:: SOURCE MATERIAL

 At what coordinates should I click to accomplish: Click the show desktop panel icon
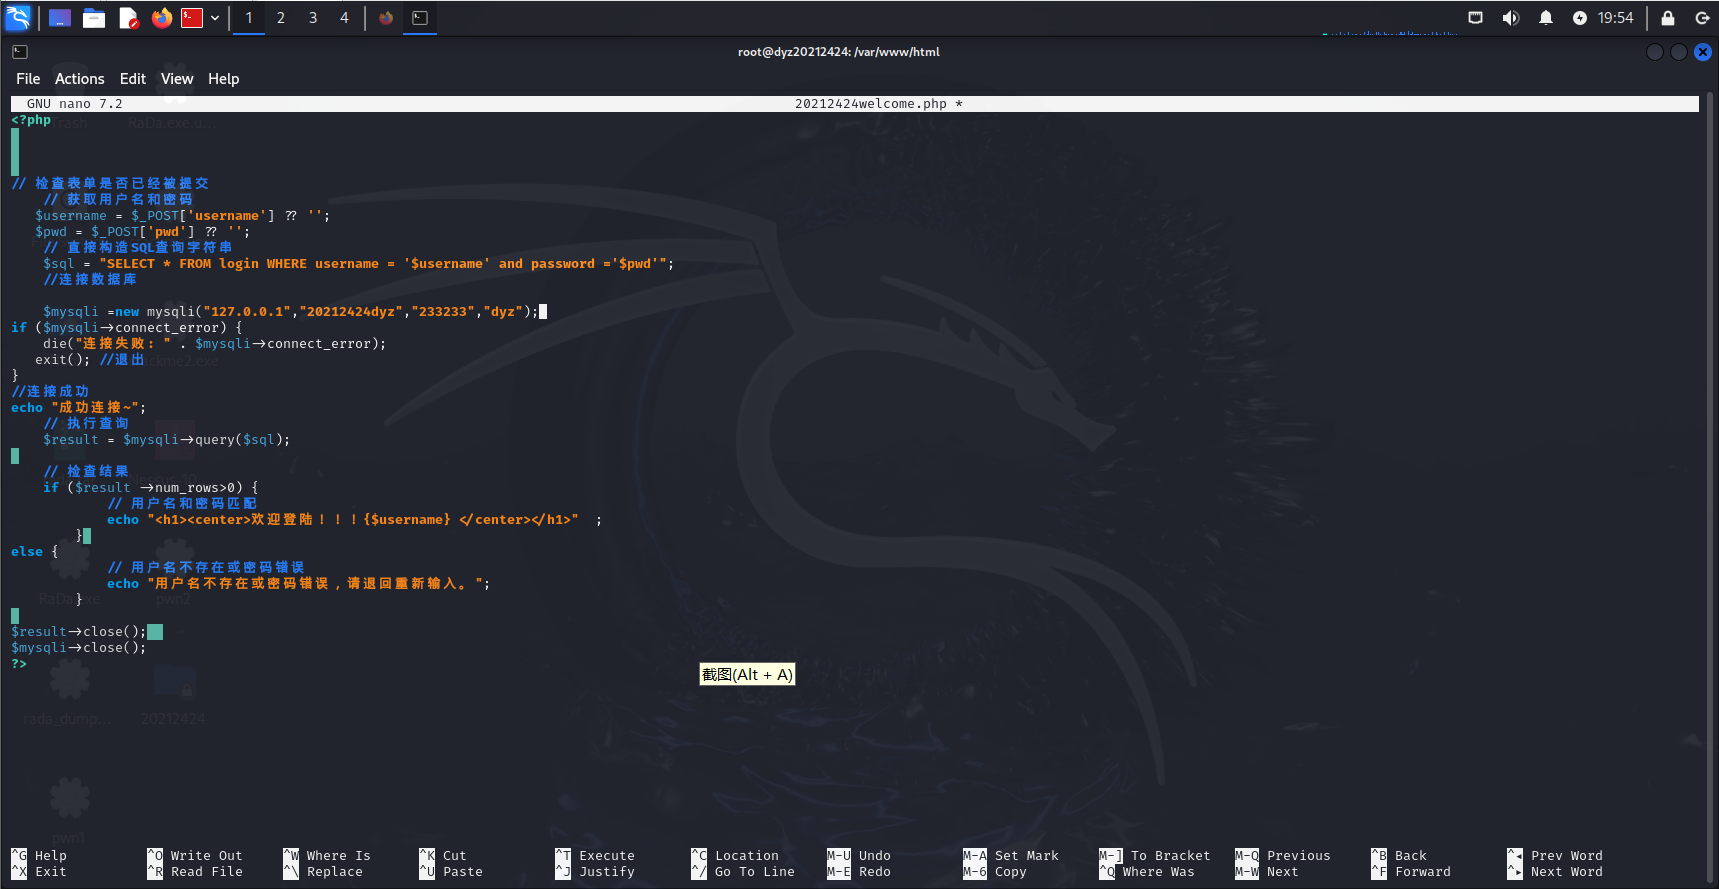(60, 18)
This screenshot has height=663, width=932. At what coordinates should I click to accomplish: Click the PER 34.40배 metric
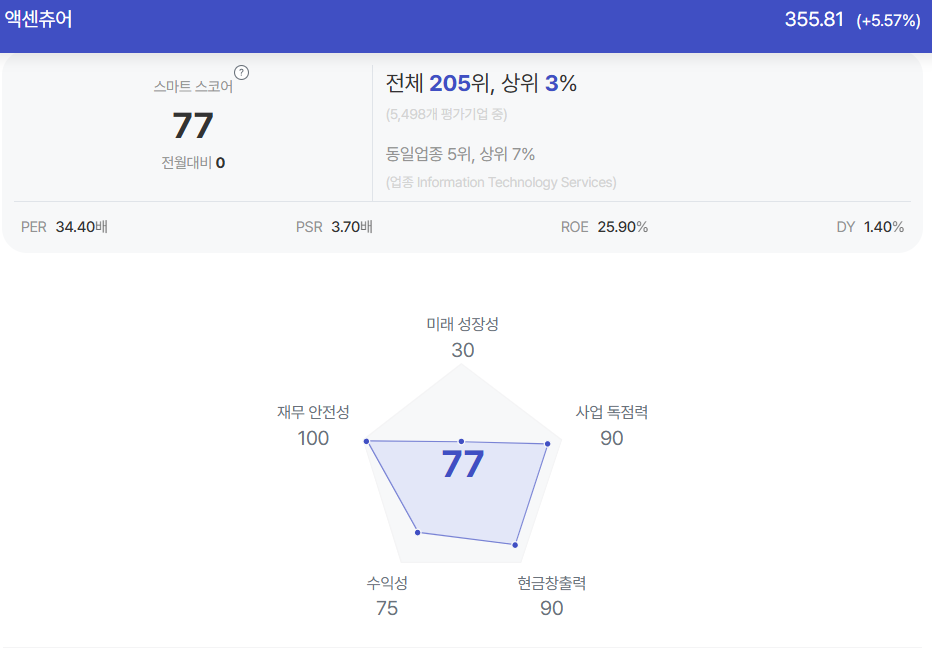coord(64,227)
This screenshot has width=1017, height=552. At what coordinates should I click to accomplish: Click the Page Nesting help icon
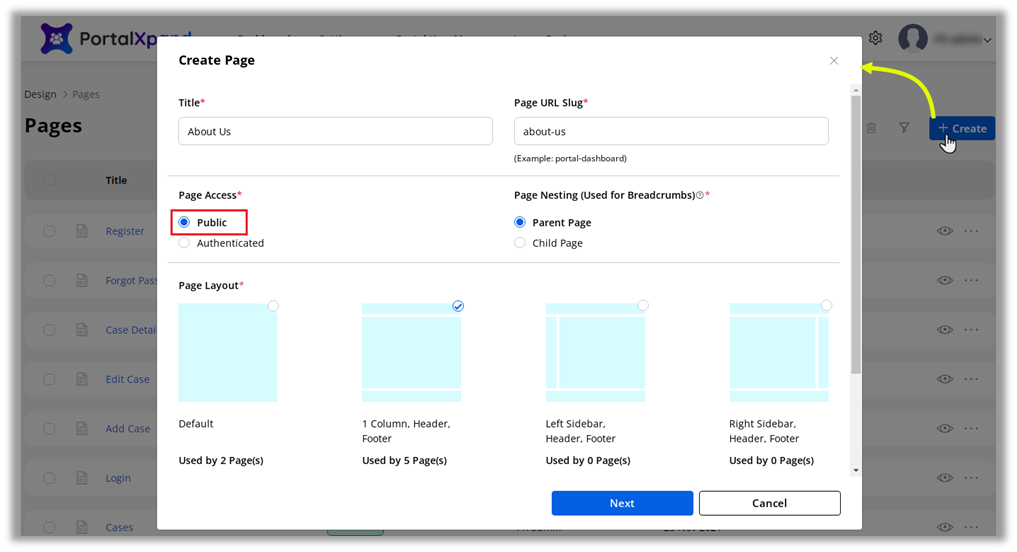coord(699,195)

::::

**INSTRUCTIONS FOR THE TASK:** The copy must match every line of the data exactly and contain no pictures.

**WRITTEN ANSWER:**
 At what coordinates should I click to accomplish: Click the show desktop panel icon
(60, 18)
This screenshot has height=663, width=932. At what coordinates should I click to accomplish: Click the PER 34.40배 metric
coord(64,227)
This screenshot has width=1017, height=552. At what coordinates should I click to accomplish: Click the Page Nesting help icon
coord(699,195)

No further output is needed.